"""

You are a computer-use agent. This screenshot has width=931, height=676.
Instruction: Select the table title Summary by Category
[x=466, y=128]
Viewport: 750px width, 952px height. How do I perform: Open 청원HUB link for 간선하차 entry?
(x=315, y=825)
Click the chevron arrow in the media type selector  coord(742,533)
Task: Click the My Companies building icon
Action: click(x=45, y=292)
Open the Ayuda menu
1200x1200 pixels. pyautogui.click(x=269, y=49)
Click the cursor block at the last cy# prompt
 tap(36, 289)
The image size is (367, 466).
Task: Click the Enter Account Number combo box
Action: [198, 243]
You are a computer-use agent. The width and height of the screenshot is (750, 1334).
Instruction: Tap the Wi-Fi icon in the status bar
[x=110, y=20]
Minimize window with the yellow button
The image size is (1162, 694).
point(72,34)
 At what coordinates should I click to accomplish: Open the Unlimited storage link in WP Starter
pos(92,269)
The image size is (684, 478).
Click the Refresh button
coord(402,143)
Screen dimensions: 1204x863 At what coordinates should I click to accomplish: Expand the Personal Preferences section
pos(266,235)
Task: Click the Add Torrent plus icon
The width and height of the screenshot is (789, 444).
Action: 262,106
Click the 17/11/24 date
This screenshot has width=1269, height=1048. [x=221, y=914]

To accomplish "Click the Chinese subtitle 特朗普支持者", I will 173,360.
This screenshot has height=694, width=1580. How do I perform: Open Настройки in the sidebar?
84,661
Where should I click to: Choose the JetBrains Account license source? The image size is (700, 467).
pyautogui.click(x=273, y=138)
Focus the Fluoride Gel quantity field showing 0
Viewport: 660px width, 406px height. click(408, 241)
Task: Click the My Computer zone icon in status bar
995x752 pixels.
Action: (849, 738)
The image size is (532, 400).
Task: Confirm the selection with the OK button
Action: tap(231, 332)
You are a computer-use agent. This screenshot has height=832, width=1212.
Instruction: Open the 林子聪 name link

"""

Repeat the data verbatim, line after line, leaving nothing out.

You are a computer-use agent. This screenshot has width=931, height=676.
Instruction: Select the table title Summary by Category
[x=466, y=128]
Viewport: 750px width, 952px height. How do I perform: Open 청원HUB link for 간선하차 entry?
(x=315, y=825)
Click the chevron arrow in the media type selector  coord(742,533)
Task: Click the My Companies building icon
Action: click(x=45, y=292)
Open the Ayuda menu
1200x1200 pixels. pyautogui.click(x=269, y=49)
Click the cursor block at the last cy# prompt
 tap(36, 289)
The image size is (367, 466).
Task: Click the Enter Account Number combo box
Action: [198, 243]
You are a computer-use agent. The width and height of the screenshot is (750, 1334).
Instruction: Tap the Wi-Fi icon in the status bar
[x=110, y=20]
Minimize window with the yellow button
The image size is (1162, 694).
point(72,34)
 At what coordinates should I click to accomplish: Open the Unlimited storage link in WP Starter
pos(92,269)
The image size is (684, 478).
Click the Refresh button
coord(402,143)
Screen dimensions: 1204x863 At what coordinates should I click to accomplish: Expand the Personal Preferences section
pos(266,235)
Task: Click the Add Torrent plus icon
The width and height of the screenshot is (789, 444).
Action: 262,106
Click the 17/11/24 date
This screenshot has width=1269, height=1048. [x=221, y=914]

To accomplish "Click the Chinese subtitle 特朗普支持者", I will 173,360.
This screenshot has height=694, width=1580. How do I perform: Open Настройки in the sidebar?
84,661
Where should I click to: Choose the JetBrains Account license source? The image size is (700, 467).
pyautogui.click(x=273, y=138)
Focus the Fluoride Gel quantity field showing 0
Viewport: 660px width, 406px height. click(408, 241)
Task: Click the My Computer zone icon in status bar
995x752 pixels.
Action: (849, 738)
The image size is (532, 400).
Task: Confirm the selection with the OK button
Action: tap(231, 332)
You are a computer-use agent. This screenshot has height=832, width=1212.
Instruction: Open the 林子聪 name link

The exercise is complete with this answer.